Zeit für eine Rückkehr zur sprachlichen Normalität

800 Sprachkritiker gegen die Zerstörung der Sprache durch Binnen-I und andere von oben verordnete Verunstaltungen.

Sehr geehrte Frau Minister Heinisch-Hosek, sehr geehrter Herr Minister Mitterlehner!

Die gegenwärtige öffentliche Diskussion zur sprachlichen Gleichbehandlung von Frauen und Männern veranlasst die unterzeichnenden Linguisten, Germanisten, Hochschul-, Gymnasial- und Pflichtschullehrer, Journalisten und Schriftsteller, aber auch andere Personen des Gesellschaftslebens, dringend eine Revision der gegenwärtigen Vorschriften zu fordern. Es ist Zeit für eine Rückkehr zur sprachlichen Normalität.

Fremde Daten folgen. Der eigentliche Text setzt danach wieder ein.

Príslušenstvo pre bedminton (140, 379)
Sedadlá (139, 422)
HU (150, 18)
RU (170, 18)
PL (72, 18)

Die derzeit durch den Frauenförderungsplan von oben her verordnete konsequente getrenntgeschlechtliche Formulierung zerstört die gewachsene Struktur der deutschen Sprache bis hin zur Unlesbarkeit und Unverständlichkeit. Man versuche zum Beispiel nur §2 des Bundesgleichbehandlungsgesetzes zu lesen und zu verstehen. Die Verpflichtung zur generellen getrenntgeschlechtlichen Formulierung führt darüber hinaus dazu, dass manche Aussagen nun schlichtweg nicht mehr „politisch korrekt“ formulierbar sind, zum Beispiel Sätze wie „Frauen sind eben doch die besseren Zuhörer“. Das Beispiel zeigt klar auf: Die verordneten Vorschriften widersprechen zum Teil den Grundregeln unserer Sprache. Sprache dient nämlich sowohl in mündlicher als auch in schriftlicher Form einzig und allein der problemlosen Verständigung und nicht der Durchsetzung partikulärer Interessen.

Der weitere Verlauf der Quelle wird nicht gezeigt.